For Leonarda, attending agronomy training was something new. “I used to stay at home cooking and washing, and my husband went to the workshops…But when he left, if you aren’t learning how to manage the farm, how are you going to succeed?” She learned a number of new practices for her farm, but the one that made the greatest impact on her was the use of the injector backpack.
A Better Way to Keep Cocoa Trees Strong
Traditionally, farmers have applied dry fertilizer to their cocoa trees, spreading it on the soil under the tree and waiting for the rain to carry it down to the plant’s root system. But that requires farmers to clear out the fallen leaves and other organic matter from under every tree every time they apply fertilizer – laborious and time-consuming work. In addition, when the rains fail, as they typically do during the summer, the trees don’t receive any fertilizer, limiting their production.
With the injector backpack, farmers can apply liquid fertilizer directly into the soil, where it is more easily absorbed by the root system. Because farmers don’t have to clear the land, they are able to complete the task much faster: participants estimate that it has reduced the time they spend applying fertilizer by 75%. For the participants in the MUJERES project who are running the farm on their own, the time saving is particularly important, because they often don’t have help from family members and can’t afford to hire day laborers. The liquid fertilizer also helps to boost productivity: because it doesn’t depend on rainfall to reach the plant’s roots, farmers can use it year-round. “The liquid fertilizer works so much better, and it’s a lot faster. Before, I barely harvested anything,” says Leonarda.
Before, I saw the bad side of everything, everything seemed bad to me. But thanks to the workshops and training, I’ve been able to flourish.”
– Leonarda Chávez
The MUJERES program provided training on the injector backpacks and also set up a financing plan so that the participants could purchase the tool for an affordable price. As a result, nearly one-third of the farmers have been able to purchase the tool already, and more plan to do so soon. Based on TechnoServe’s success introducing the use of the backpack to the region, a number of other organizations and the private sector have adopted its use.

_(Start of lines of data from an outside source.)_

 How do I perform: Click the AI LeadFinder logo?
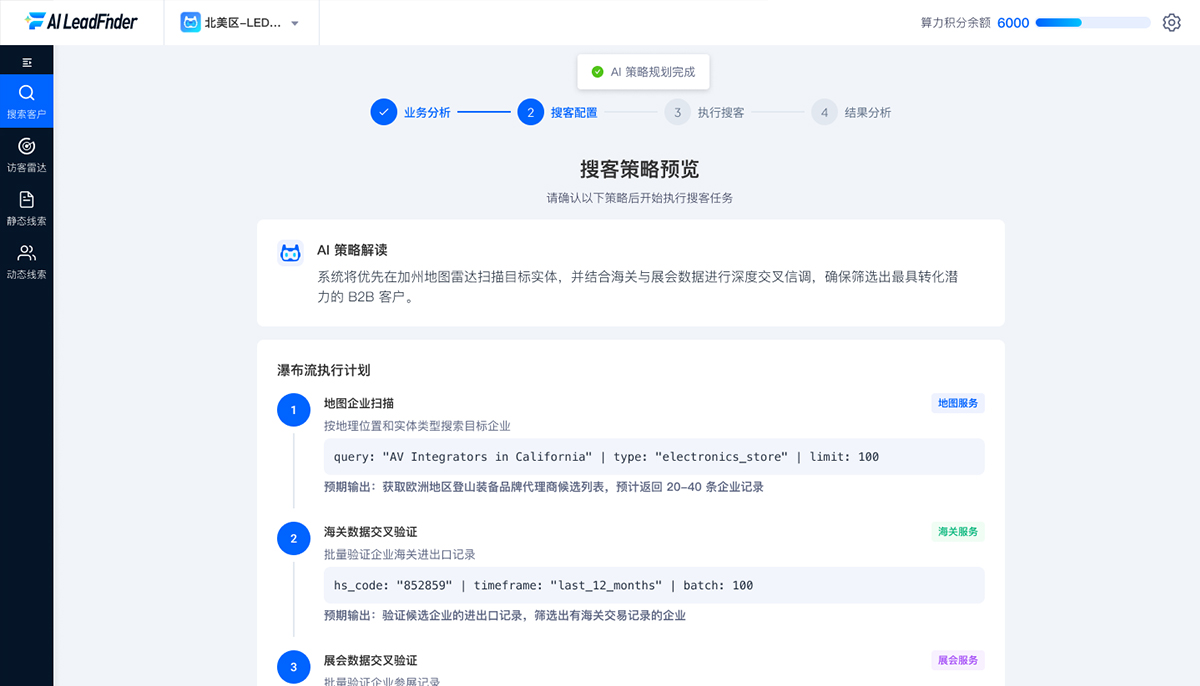(x=82, y=22)
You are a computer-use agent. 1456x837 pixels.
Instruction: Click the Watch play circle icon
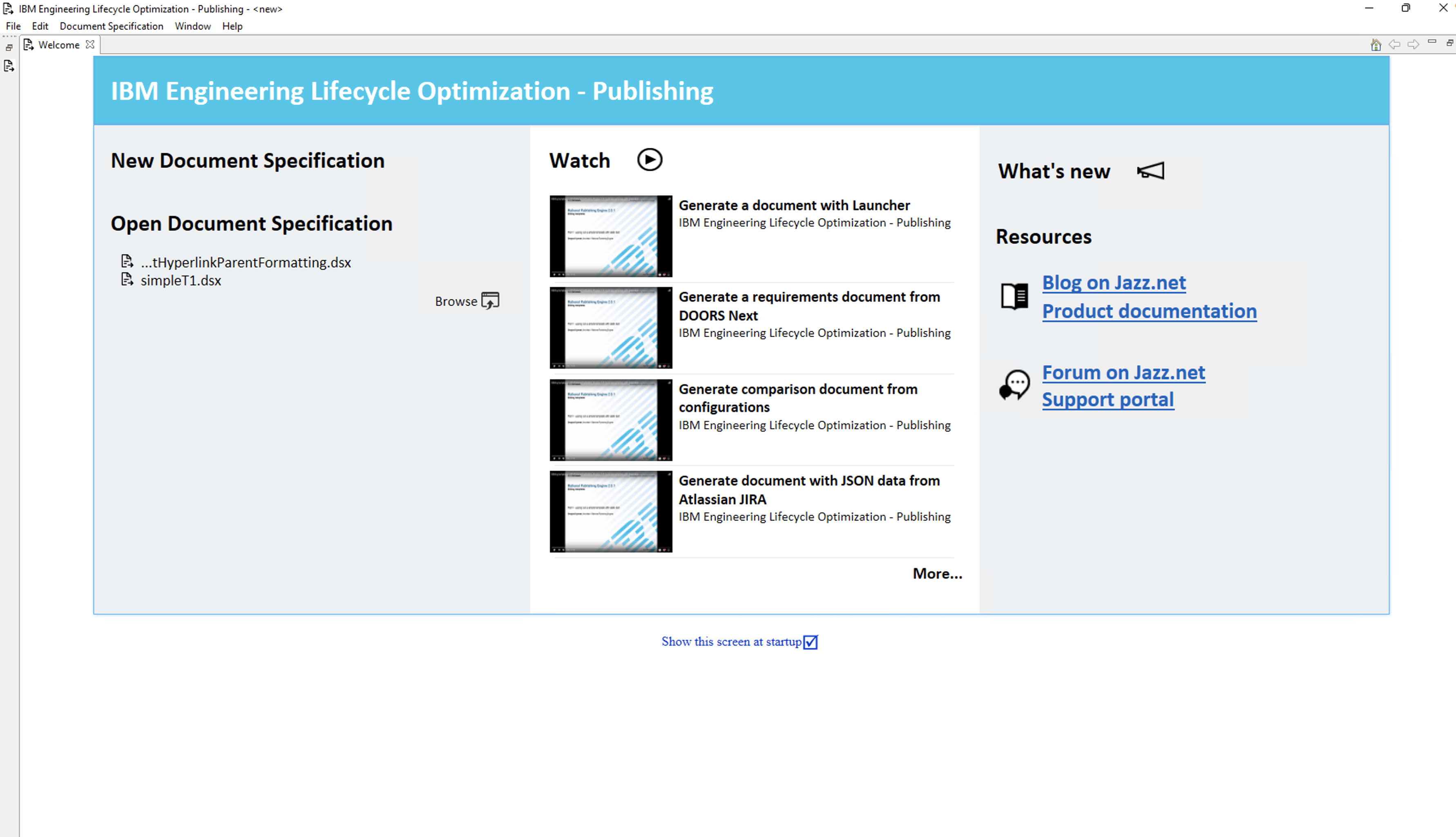click(x=649, y=160)
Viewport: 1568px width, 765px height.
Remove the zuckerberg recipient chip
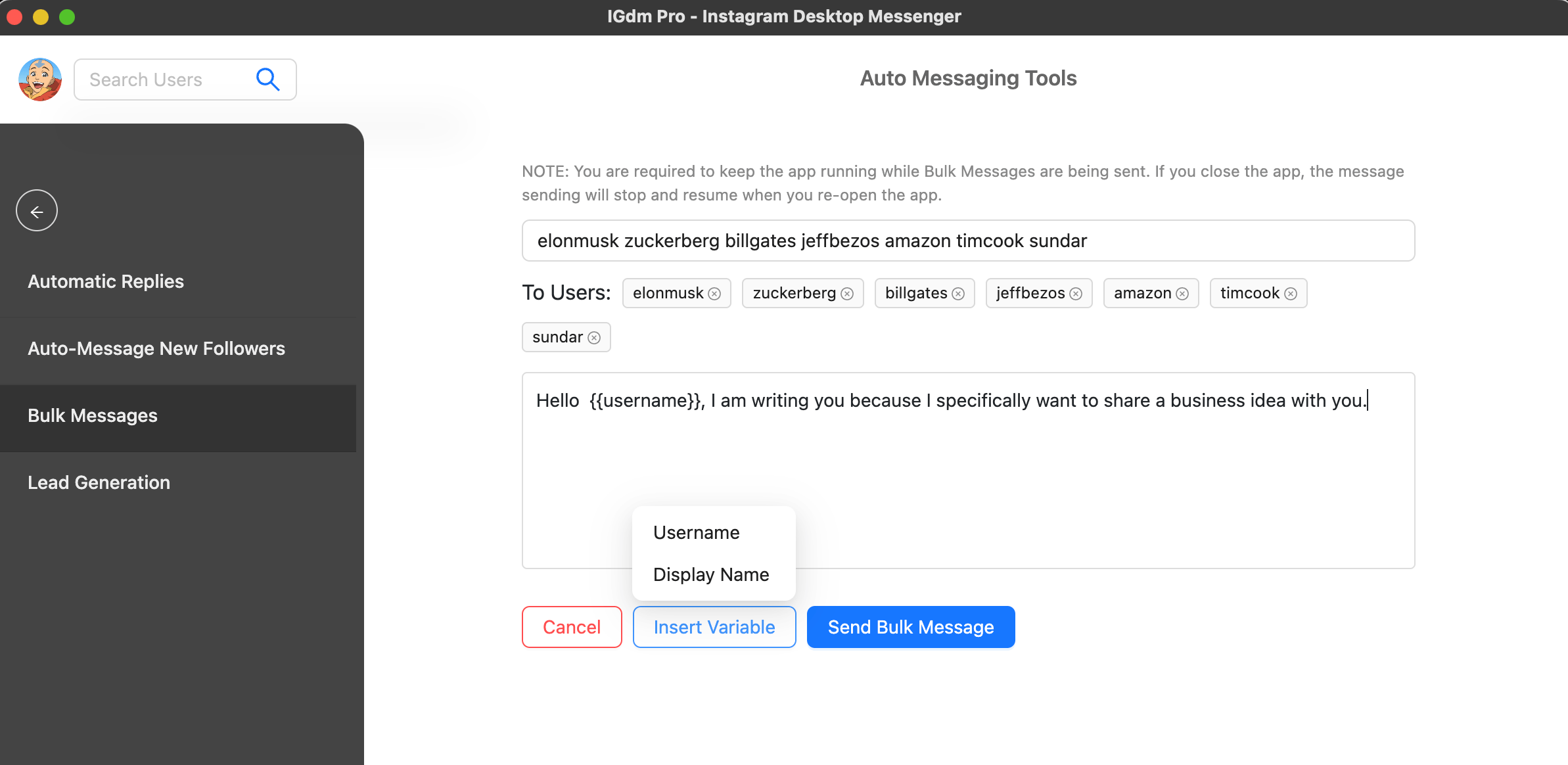click(846, 293)
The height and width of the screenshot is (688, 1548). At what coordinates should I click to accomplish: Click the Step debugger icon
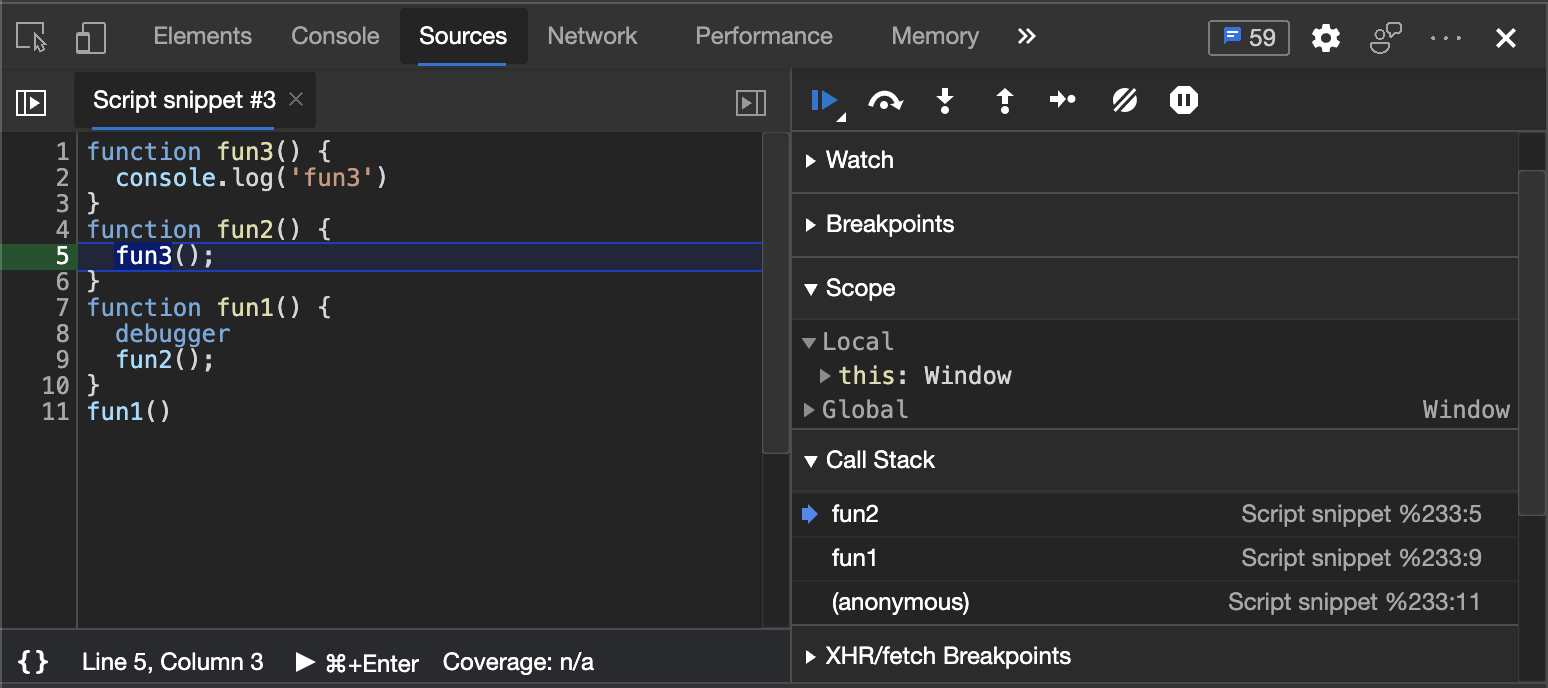(x=1063, y=101)
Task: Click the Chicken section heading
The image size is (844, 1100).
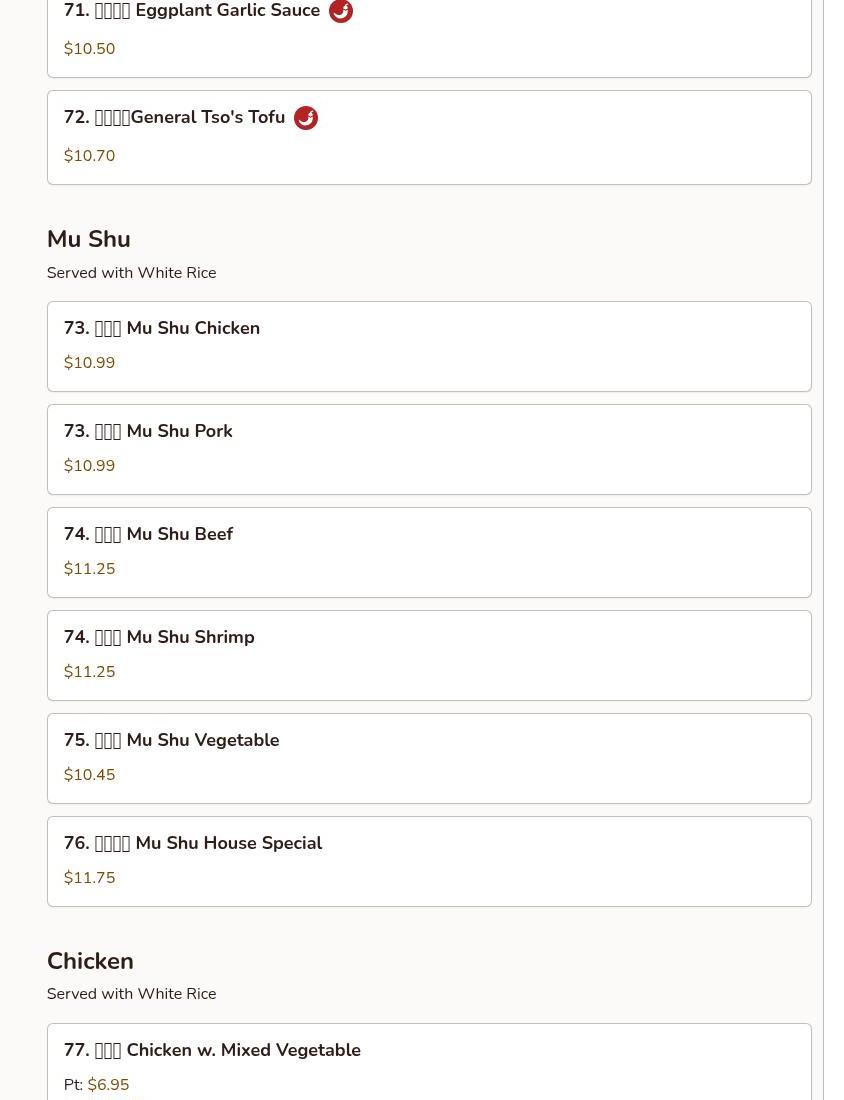Action: click(x=90, y=961)
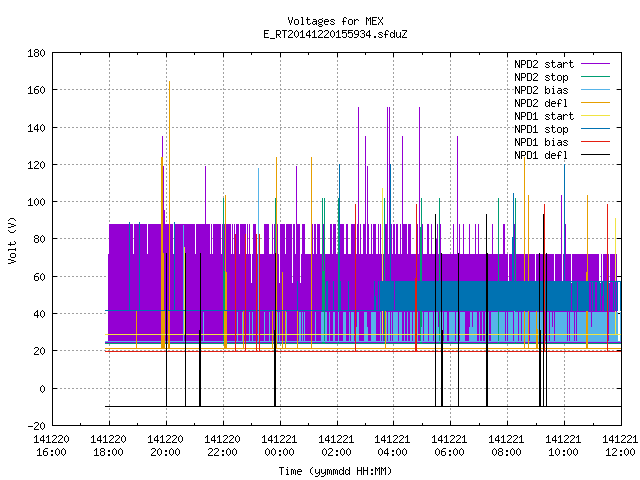Click the yellow NPD1 start line sample
Image resolution: width=640 pixels, height=480 pixels.
click(595, 116)

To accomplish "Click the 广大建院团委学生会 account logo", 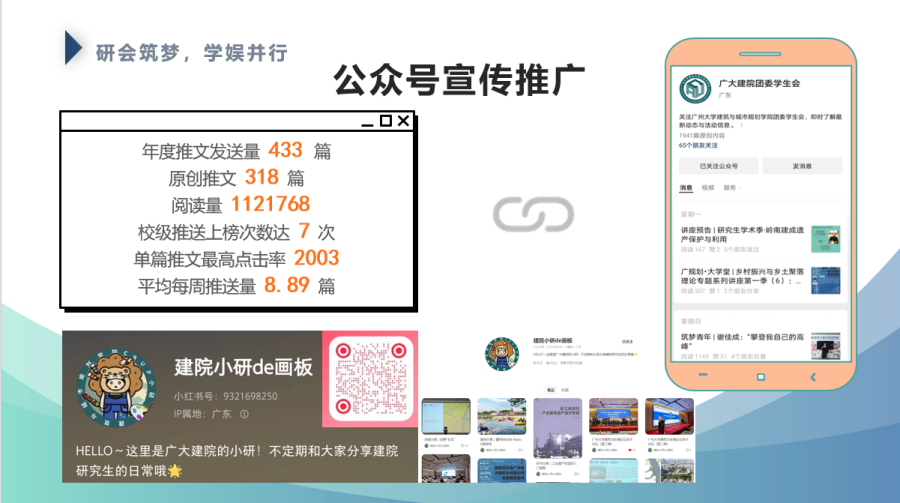I will tap(696, 88).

Simple innovations like the injector backpack are making a big difference in the lives of women cocoa farmers. Participants in the MUJERES project have experienced average yield increases of 185% since joining the program.
In Leonarda’s case, production has increased five-fold, leading to a substantially higher income. She is using the earnings to support her son, who is in vocational school, and her daughter, who is studying in high school. “With your kids, it’s not an expense. It’s an investment,” she says. After passing through some dark moments, Leonarda has a brighter outlook. “Before, I saw the bad side of everything, everything seemed bad to me. But thanks to the workshops and training, I’ve been able to flourish.”